AL VUELO/ Por Pegaso

Opinión

Historia

Al regresar de mi vuelo vespertino, me puse a pensar que algo bueno debe salir de la emergencia sanitaria que vive el mundo desde hace seis meses.

Me río y me carcajio cuando veo en las redes sociales los profundos pensamientos existencialistas de quienes aseguran que el coronavirus nos ha enseñado muchas cosas, por ejemplo, que en realidad el ser humano es el virus, que sin nosotros la Naturaleza se está regenerando, que ahora sí valoramos los abrazos, los saludos de mano y los picoretes de sacacorcho.

Pero yo les quiero decir a quienes pierden su tiempo de esa manera: La verdad es que el coronavirus no nos enseñó nada porque ya lo sabíamos todo.

En efecto, la inconsciencia del ser humano ha ocasionado la extinción de miles de especies animales y ha puesto en peligro a muchas más.

En los océanos, donde vertemos nuestras aguas negras, el hábitat del delfín, de la ballena y del tiburón blanco está cambiando para mal.

Enormes cantidades de basura tapan la luz del sol, que no llega al plancton y los grandes cetáceos mueren al no tener comida.

Hoy, más que nunca, debemos tener en la mente aquella hermosa canción que cantaba Roberto Carlos en los setenta: “Yo quisiera no ver tanto verde en la selva muriendo/ y en las aguas de ríos los peces desapareciendo./ Yo quisiera gritar que ese tal oro negro no es más que un negro veneno/ yo quisiera ser civilizado como los animales”.

El coronavirus no nos ha enseñado que el capitalismo feroz está acabando con los recursos, porque eso ya lo sabemos.

Ni que el crecimiento de la contaminación causa el calentamiento global, ni que las grandes ciudades están atrayendo cada vez a más gente y el campo se está quedando solo.

Debemos aprender a ser más humildes, eso sí, porque de aquí a que termine la pandemia, habrán muerto millones de seres humanos y muchos más quedarán empobrecidos.

Es lamentable la pérdida de seres queridos, quienes tuvieron una larga y dolorosa agonía.

Ya vimos que después de un largo período de cuarentena de poco más de tres meses, la población bajó la guardia, salió a las calles y el virus pegó con más fuerza.

Sin embargo, ¿qué se podía hacer si ya no había alimentos en la mesa?

Veintitrés días fueron suficientes para saber cuán frágiles somos si mostramos debilidad ante un enemigo microscópico, pero letal.

Dentro de todo este asunto, el terror que sigue causando el COVID-19, los millones de muertos y el colapso de la economía mundial, me da gusto poder vivir este episodio negro en la historia de la Humanidad.

Recién nos preguntó la linda maestra de Legislación en el Periodismo, de la Universidad Tamaulipeca, Wendy Daniela González, qué etapa de la historia nos hubiera gustado vivir.

Yo comenté que me hubiera gustado estar en la época en que Cristo nació, creció y murió.

De esa manera podría cerciorarme por mí mismo cuánto hay de verdad en la historia que se cuenta.

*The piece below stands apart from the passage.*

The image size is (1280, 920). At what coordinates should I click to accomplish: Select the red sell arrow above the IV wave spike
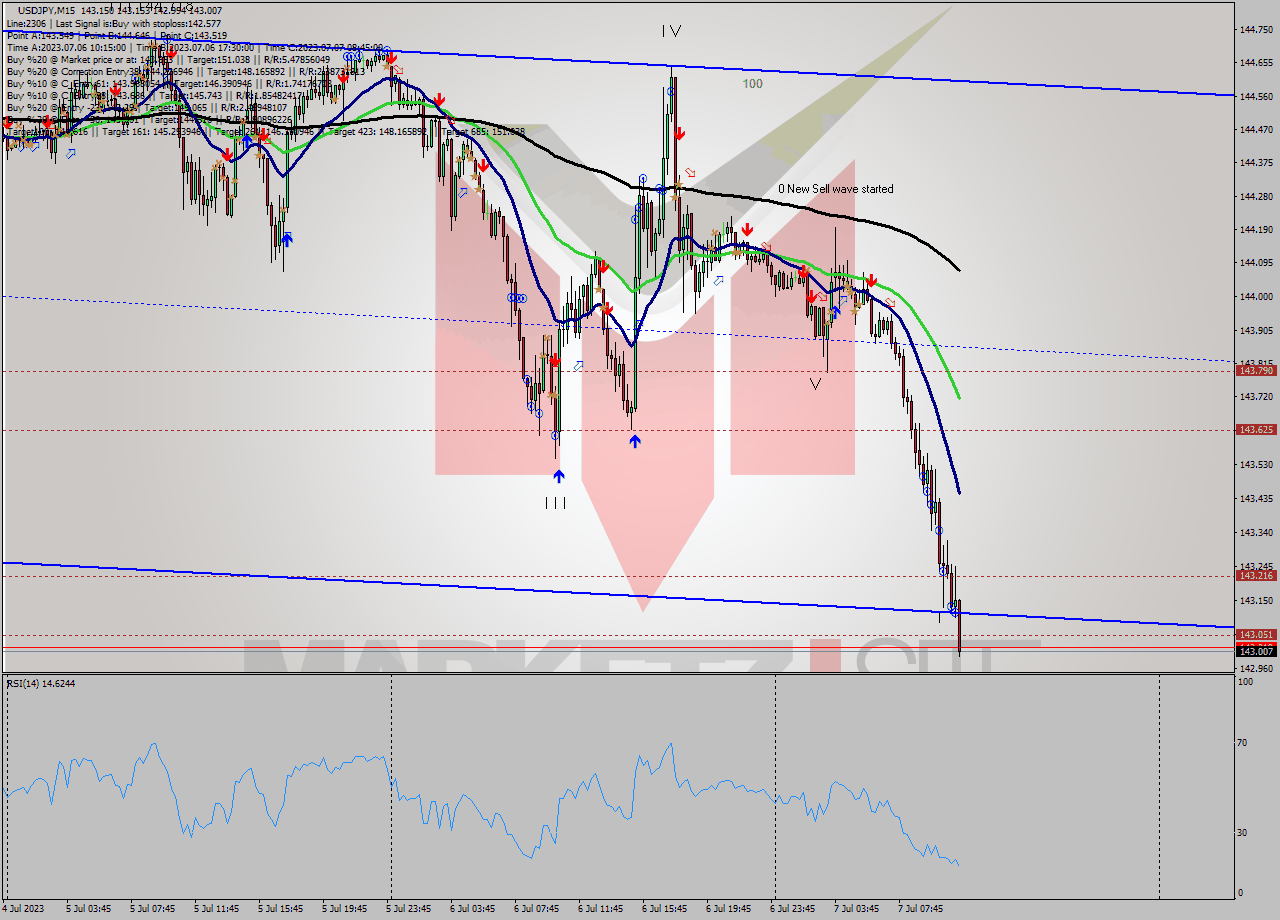click(680, 133)
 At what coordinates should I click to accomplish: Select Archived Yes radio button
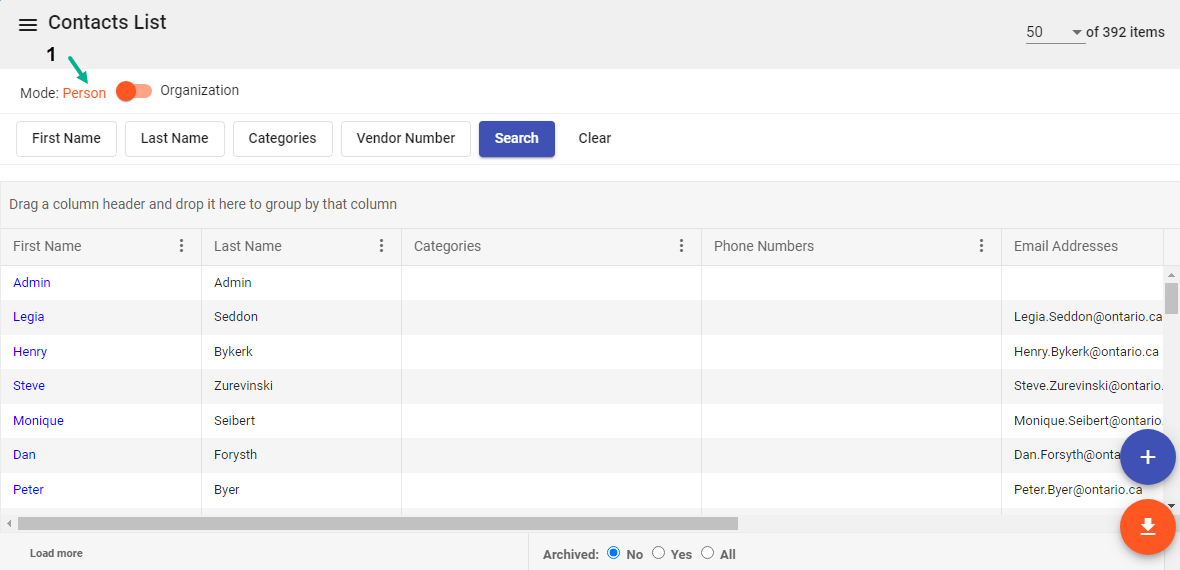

Porque a fe mía, que cristo no era un tipo blanco, de rasgos finos, piochita bien arreglada, pelo rubio ensortijado y ojos de color, sino que más bien se acercaba al tipo promedio de la Palestina de aquellos tiempos: Estatura mediana, moreno aceitunado, flacón, barba desgarbada, pelo hirsuto, nariz aguileña, ojos negros y harapos como vestimenta.

Ahora la Historia nos ha alcanzado. No es necesario imaginarlo. Lo estamos viviendo.

Como ocurrió con las grandes pandemias de antes, la Fiebre Española, la Viruela, la Peste Negra y otras, las víctimas fueron incontables, pero la humanidad sobrevivió.

Posiblemente dentro de varias décadas, si alguno de mis trabajos sobre el COVID-19 se conserva, alguien podría decir: “¡Recórcholis! Este Pegaso vivió en la época del coronavirus”.

Querámoslo o no, todos estamos formando parte de la Historia.

Termino mi colaboración de hoy con el inefable refrán estilo Pegaso: “Mantengo la esperanza de sobrevivir para ofrecer una crónica del suceso”. (Espero vivir para contarlo).